Mammadli has similar stories.

‘There were many cases where I was physically assaulted while being taken to the police station, as well as at the station, and suffered injuries’, he says. 

‘When we hold protests, they violently arrest us and take us to police stations. We are also punished with baseless fines.’

Following a protest in July 2021, the activists were fined ₼2,400 ($1,400), which included a fine of ₼600 ($350) for each of the six people detained at the protest. 

In August 2021, two employees of the Toplan Animal Care Centre filed a lawsuit against four protesters who had taken part in protests against the centre. Ismayilov was one of the four accused, alongside Elkhan Mirzayev, Aynur Babazade, and Ilhama Nasirova. 

The employees alleged that they had been defamed, their public reputations had been damaged, and they had been publicly humiliated. Activists consider these claims baseless, and believe that this case was opened against them by the authorities seeking another way to exert pressure on them. 

‘This court case case has been artificially prolonged — it has been going on for a year now. The employees of the Toplan Centre require us to pay ₼100,000 ($59,000) as compensation. If the verdict of the court is not as we want, we will take the case to the European Court of Human Rights,’ says Ismayil.

Hope for the future

Mammadli says that the issue of animal rights is closely tied to broader political repression.

He says that because the state is anti-democratic, the activists have very little power to influence the actions of the authorities and stop animal rights abuses by the Toplan Centre. 

‘As long as there is no transition to democratic governance in Azerbaijan… the process of fulfilling our demands will be slow,’ he says. ‘For this reason, democratic changes are our parallel demand.’

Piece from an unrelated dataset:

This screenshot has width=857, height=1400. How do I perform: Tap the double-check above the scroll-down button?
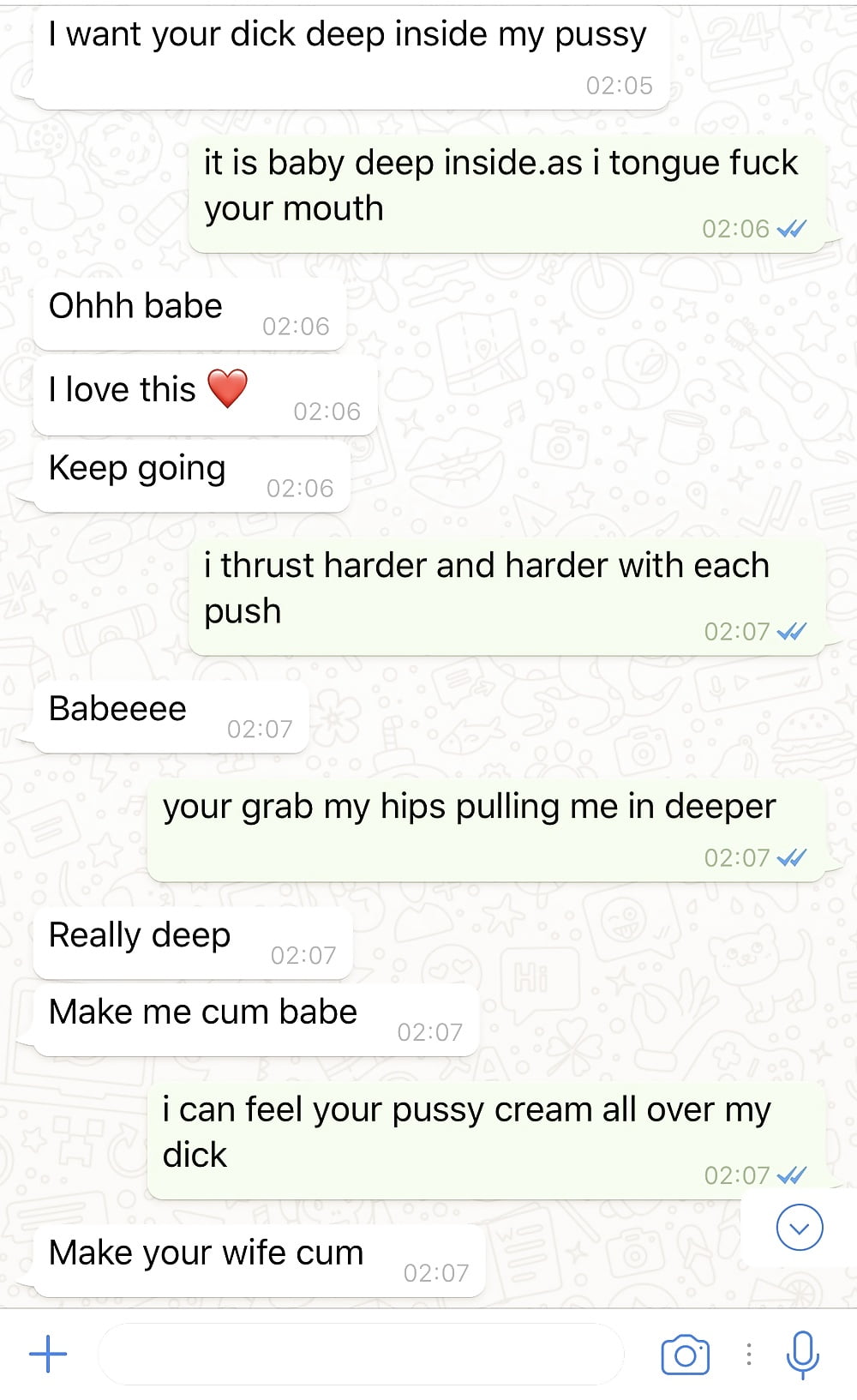click(x=791, y=1175)
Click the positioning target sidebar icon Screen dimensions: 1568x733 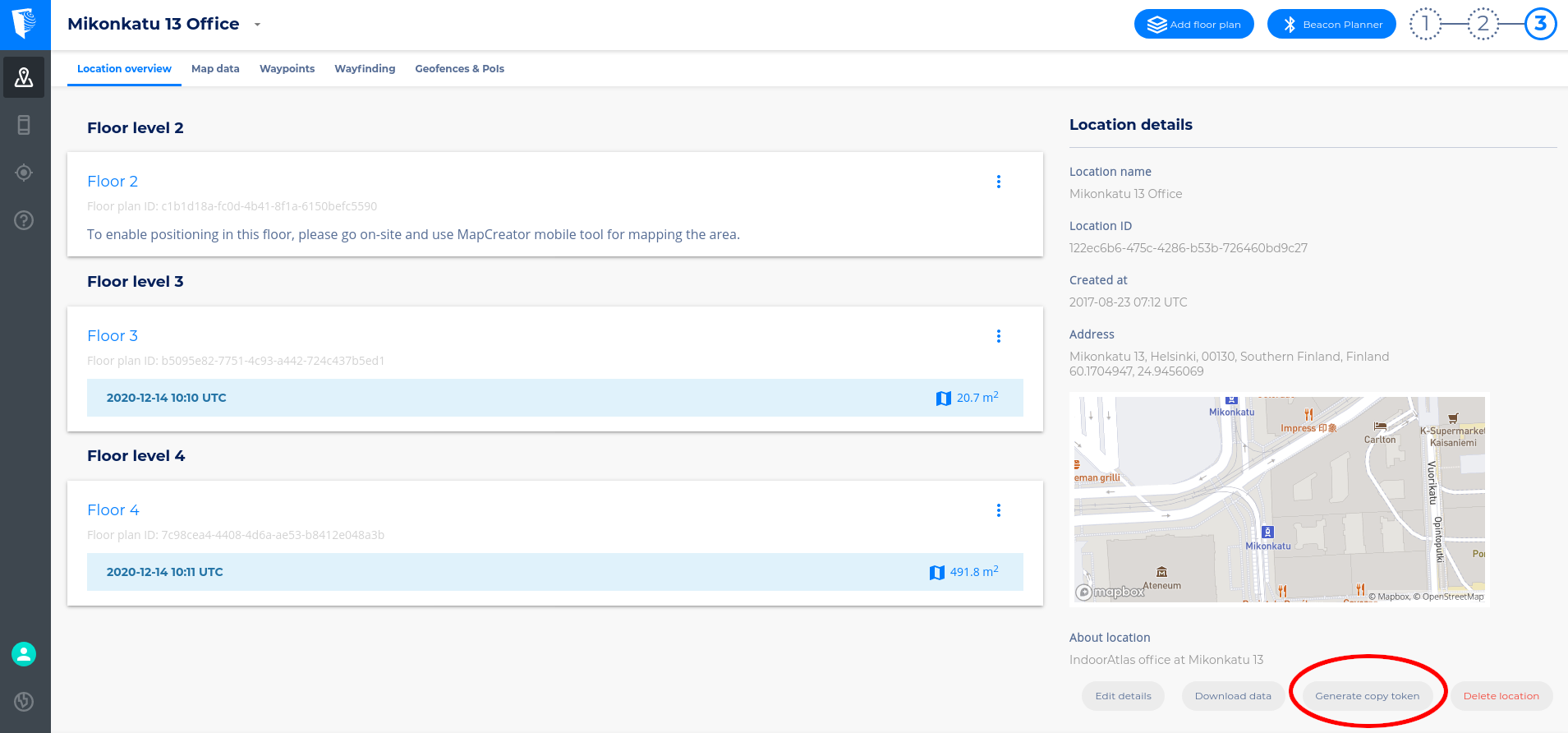coord(24,173)
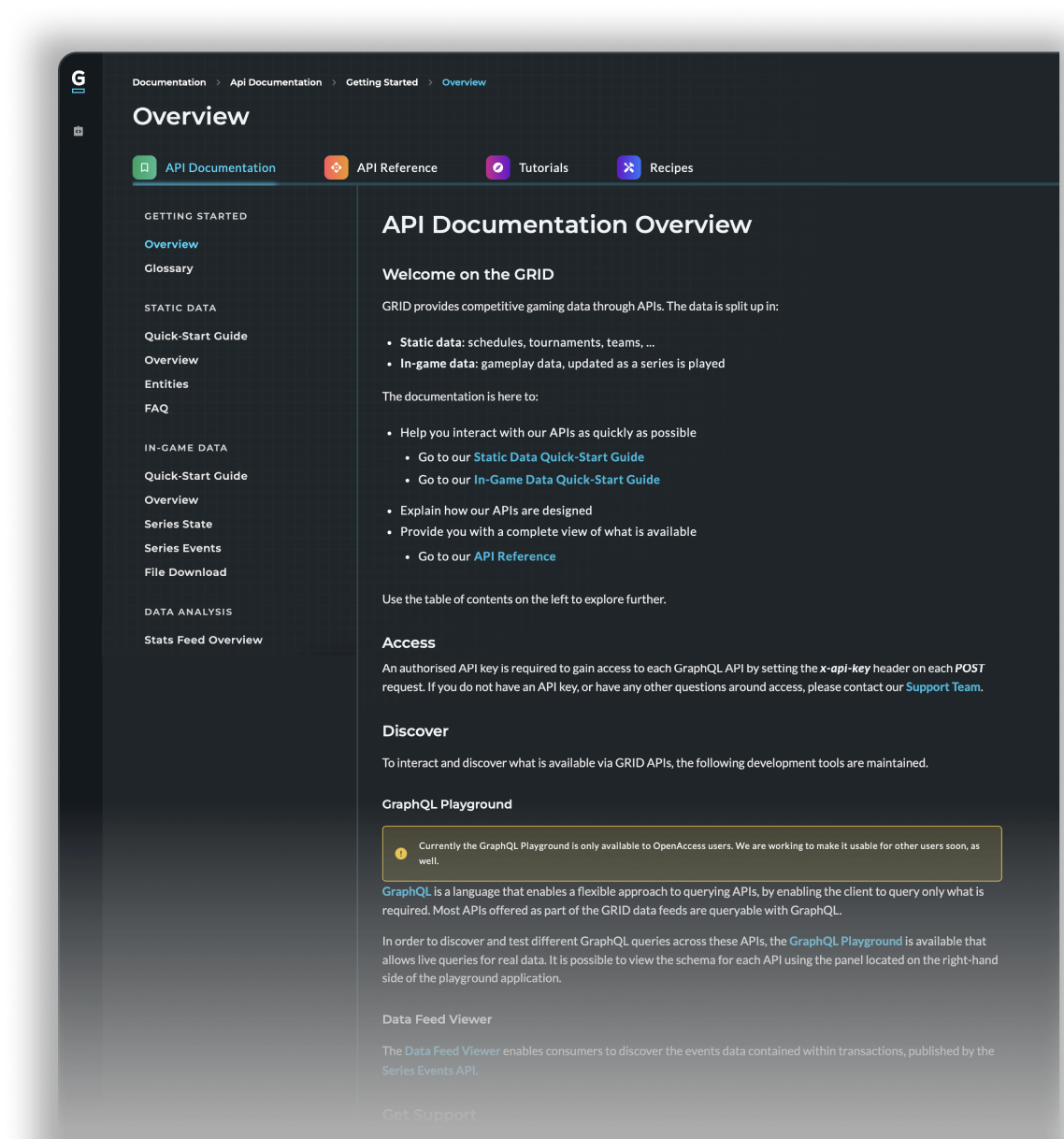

Mammadli believes that their demand for government reform is one of the reasons why the state is so keen to quash any animal rights activism. 

‘For years, the state has made Azerbaijani society such that people cannot think about anything other than their daily personal interests and cannot have any public opinions. For this reason, protestors raising their voices for animals is even more shocking for them. It is opposite to the social structure they have been building for years.’ 

‘Moreover, the emergence of a new protest force exposing the state’s crimes in the country worries the authorities. We see them clearly,’ says Mammadli. 

According to him, the issues of animal rights and human rights are closely tied, with many animal rights activists also campaigning for other causes, such as queer rights and for victims of political oppression.  

‘I also think that changes in people’s attitudes towards animals will significantly change the people of Azerbaijan.’

Mammadli is now working on building a vegan activist team in Azerbaijan, and his fellow activists run animal rights campaigns on social media, alongside their ongoing campaigning against Toplan. 

Despite the pressure and obstacles the activists face in Azerbaijan, Kamran remains hopeful.

‘I think, no matter how difficult it is, we should be able to overcome them,’ he says.